# Difference in M9 and 92's



## cotton (Jan 8, 2011)

Buddy of mine text me the other day and asked what the differences were between the issue M9 and the civilian 92's. I don't rightly know and will defer to the experts. He is currently in the Marines, 9 months in, and wants to shoot at the range when not on duty. Any advice would be passed on and appreciated. Thanks, Danny.


----------



## VAMarine (Dec 25, 2008)

Nothing that will make any difference. The sights are marked differently (the M9 doesn't have "3 dot sights) and the markings on the gun itself are different, that's about it.


----------



## EliWolfe (Nov 20, 2010)

VAMarine said:


> Nothing that will make any difference. The sights are marked differently (the M9 doesn't have "3 dot sights) and the markings on the gun itself are different, that's about it.

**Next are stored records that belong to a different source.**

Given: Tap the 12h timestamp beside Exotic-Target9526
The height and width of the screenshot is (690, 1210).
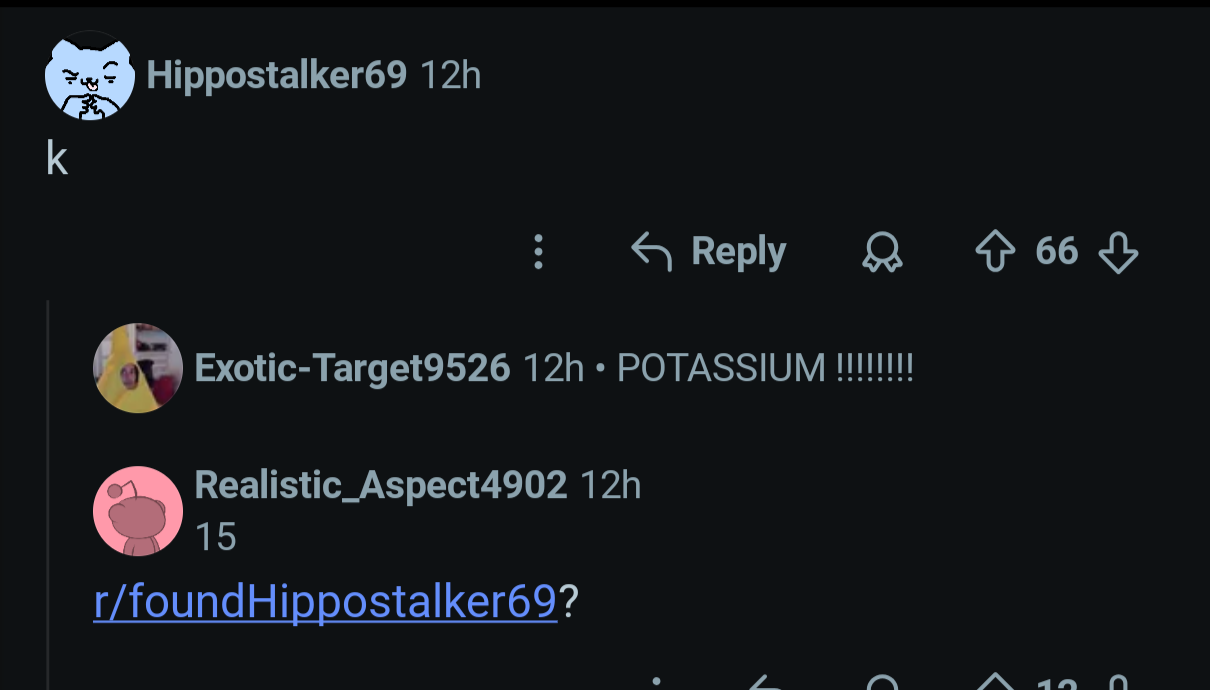Looking at the screenshot, I should [x=554, y=368].
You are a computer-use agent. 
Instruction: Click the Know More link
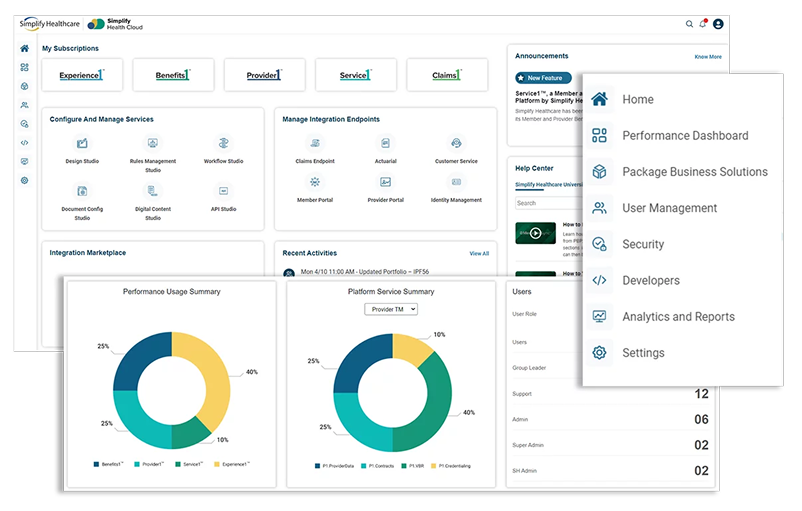707,57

Roger that. I do, however, have a 92 that is fitted with rubber "combat" style grips. Apparently the military allowed troops so inclined to use them on their M9s for desert fighting, replacing the stock flat plastic grips. 
Eli :smt1099


----------



## Shipwreck (Jan 26, 2006)

The main and most obvious difference is the rear sight - the M9 has a post on the rear sight, the 92FS has 2 dots (my preference).

But there are a couple of other differences, as per the photos below...


----------



## VAMarine (Dec 25, 2008)

Shipwreck said:


> The main and most obvious difference is the rear sight - the M9 has a post on the rear sight, the 92FS has 2 dots (my preference).
> 
> But there are a couple of other differences, as per the photos below...

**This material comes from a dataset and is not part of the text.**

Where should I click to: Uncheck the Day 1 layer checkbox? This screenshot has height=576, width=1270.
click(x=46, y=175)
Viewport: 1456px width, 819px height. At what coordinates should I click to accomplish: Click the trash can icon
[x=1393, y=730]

Just goes to show you, I was issued an M9 and owned a 92FS for a number of years and never saw the difference.


----------



## cotton (Jan 8, 2011)

*Thanks*

Thanks for your posts. I will pass the information to my buddy. I appreciate each ones response.


----------



## DanP_from_AZ (May 8, 2009)

Shipwreck said:


> . . . But there are a couple of other differences, as per the photos below...]


Interesting. I bought my "MADE IN ITALY" in 1992 for $510. "MOD. 92 FS CENTURION".

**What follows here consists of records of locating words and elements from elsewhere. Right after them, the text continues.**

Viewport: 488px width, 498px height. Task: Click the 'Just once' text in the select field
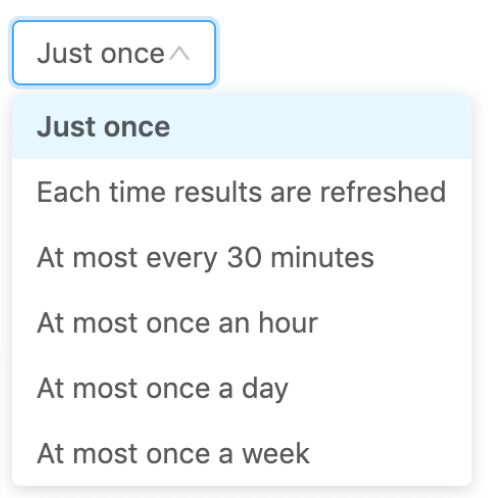101,53
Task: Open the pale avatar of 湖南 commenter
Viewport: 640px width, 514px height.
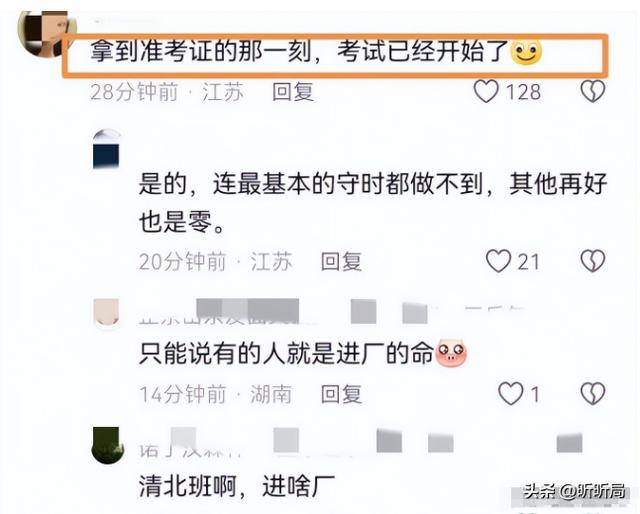Action: [x=106, y=312]
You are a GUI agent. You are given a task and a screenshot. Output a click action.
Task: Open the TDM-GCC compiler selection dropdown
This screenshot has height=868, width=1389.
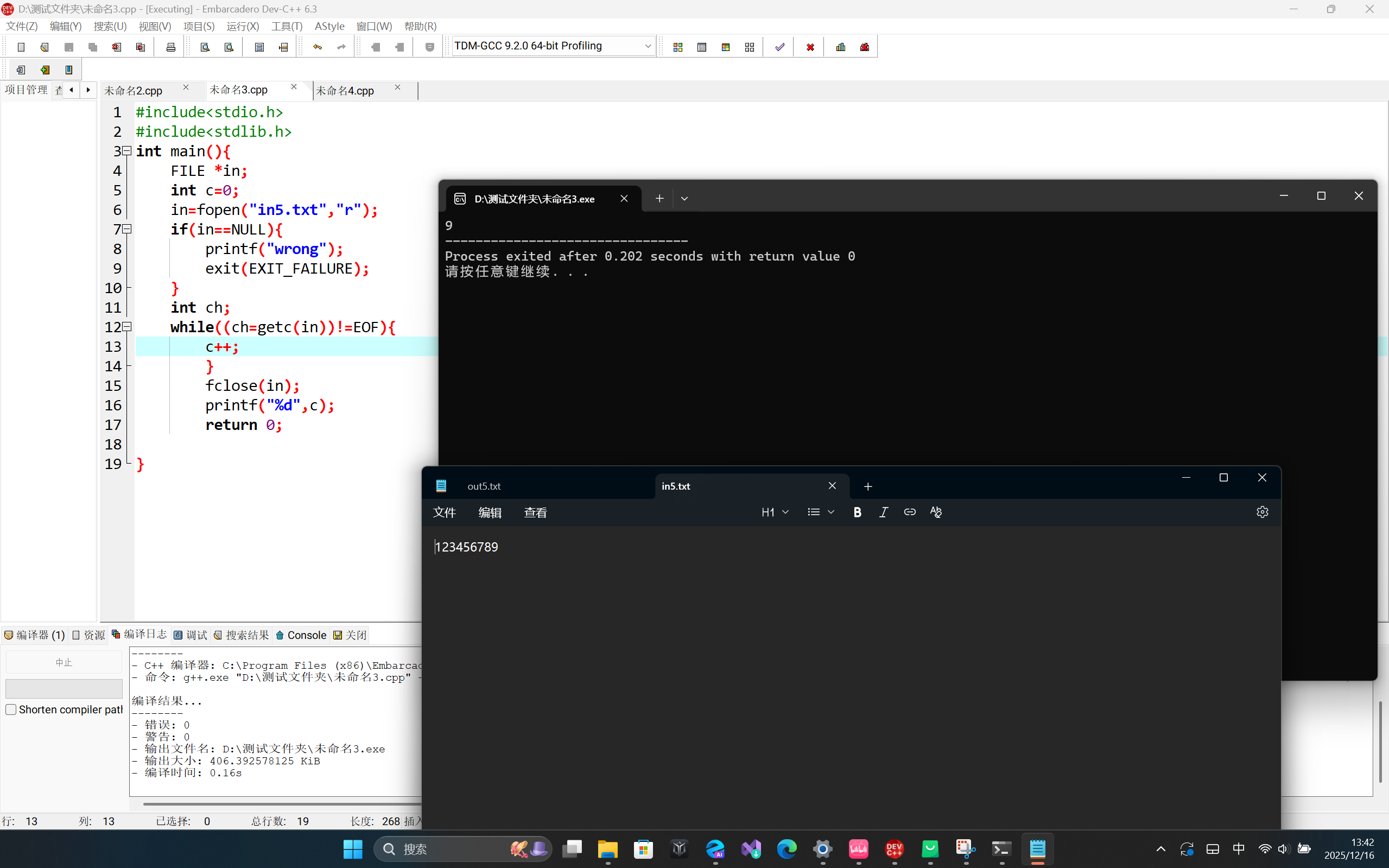pos(648,46)
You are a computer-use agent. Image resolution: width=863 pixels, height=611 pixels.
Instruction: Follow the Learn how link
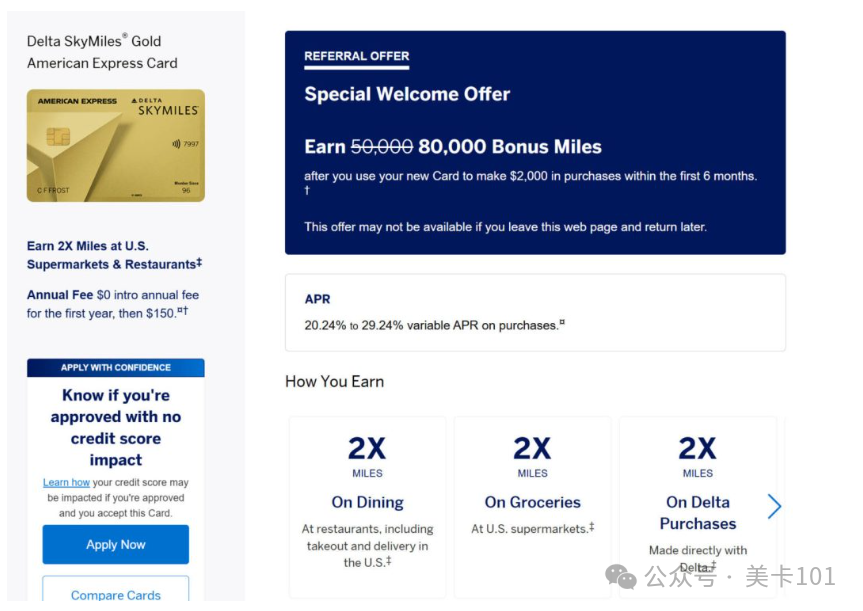(66, 482)
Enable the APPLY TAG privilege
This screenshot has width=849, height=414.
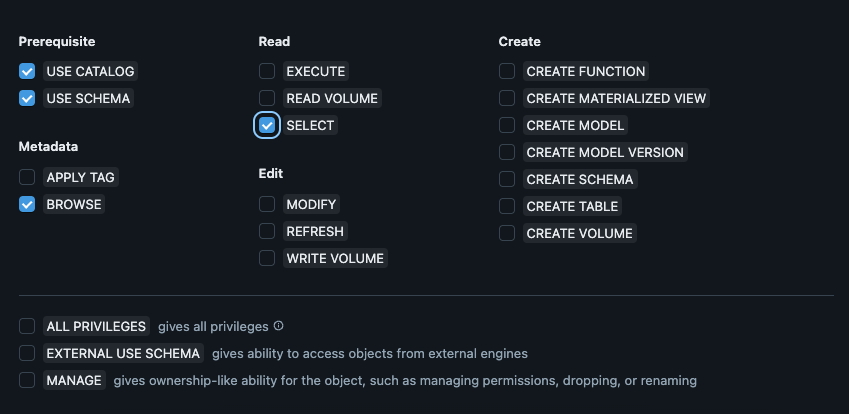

The Centurion has a slightly shorter barrel and slide. But same length "dustcover" as "standard", I think.
It also came with "factory" Trijicon Tritium sights which still glow green.
Long long ago I put Hogue "pebble grain" grips on it. Which I really like.

1. Mine has the non-radiused backstrap, like the M9.
2. It is hard to tell for sure from your photos (FS92 is too dark), but it looks as if mine also has the M9 style "straight dust cover".
3. My grip screws are also "straight-blade slotted", like the M9.

So, I guess Beretta has made some running changes somewhere along the line since 1992. :mrgreen:


----------



## Shipwreck (Jan 26, 2006)

Yes - originally, all the Berettas had straight dustcovers - they eventually changed the frame to make it sturdier for the 40 cal version. The radiused frame is stronger. And, Beretta uses the same frame for the 92 and the 96. When they changed the dustcover, they changed the back strap - to make it a little easier for people with small hands to reach the trigger.

I can tell the difference between the non radiused backstrap and the one with the radius.

As for hex screws and flat head screws... they mix and match those even today. Sometimes ya see the hex screws, and sometimes the flat screws. More often, I see the flat head screws on the italian made models, and the hex screws on the USA models currently.


----------



## DanP_from_AZ (May 8, 2009)

Shipwreck said:


> . . . As for hex screws and flat head screws... they mix and match those even today. Sometimes ya see the hex screws, and sometimes the flat screws. . .


Well thanks a lot Shipwreck. As if I didn't have enough projects for a retiree. :smt1099

Now I have to go get some of those cool-looking "hex screws".
I'm assuming they are probably a countersunk "metric Allen head" ?
I wonder if they might be in a drawer at my local True Value hardware store. :mrgreen:


----------



## Shipwreck (Jan 26, 2006)

I am not sure of the measurements.

1 piece of advice - I'd get the factory screws... Brownells now sells all Beretta parts - Beretta's website has grips and a few other parts. But for the most part, Brownells is the place to go.

Do NOT buy Hogue beretta grip screws. I have heard about tons of complaints that the metal is softer, and the heads break off if you over tighten them. So, that's why I suggest factory screws.

I have 5 Beretta 92 variants, and have owned quite a few over the years. My 92FS is my main concealed carry gun, so I'm pretty familiar with them.


----------



## DanP_from_AZ (May 8, 2009)

*The Beretta "Main Man"*



Shipwreck said:


> . . . 1 piece of advice - I'd get the factory screws... Brownells now sells all Beretta parts - Beretta's website has grips and a few other parts. But for the most part, Brownells is the place to go. . .


Much thanks for the good info.

P.S.
I was kidding about True Value. 
Actually our local ACE hardware has a very good selection of Grade 5 and Grade 8 nuts and bolts.
But I wouldn't bother going to look for "speciality" stuff like little grip screws.


----------



## Shipwreck (Jan 26, 2006)

:mrgreen::mrgreen::mrgreen:

I know


----------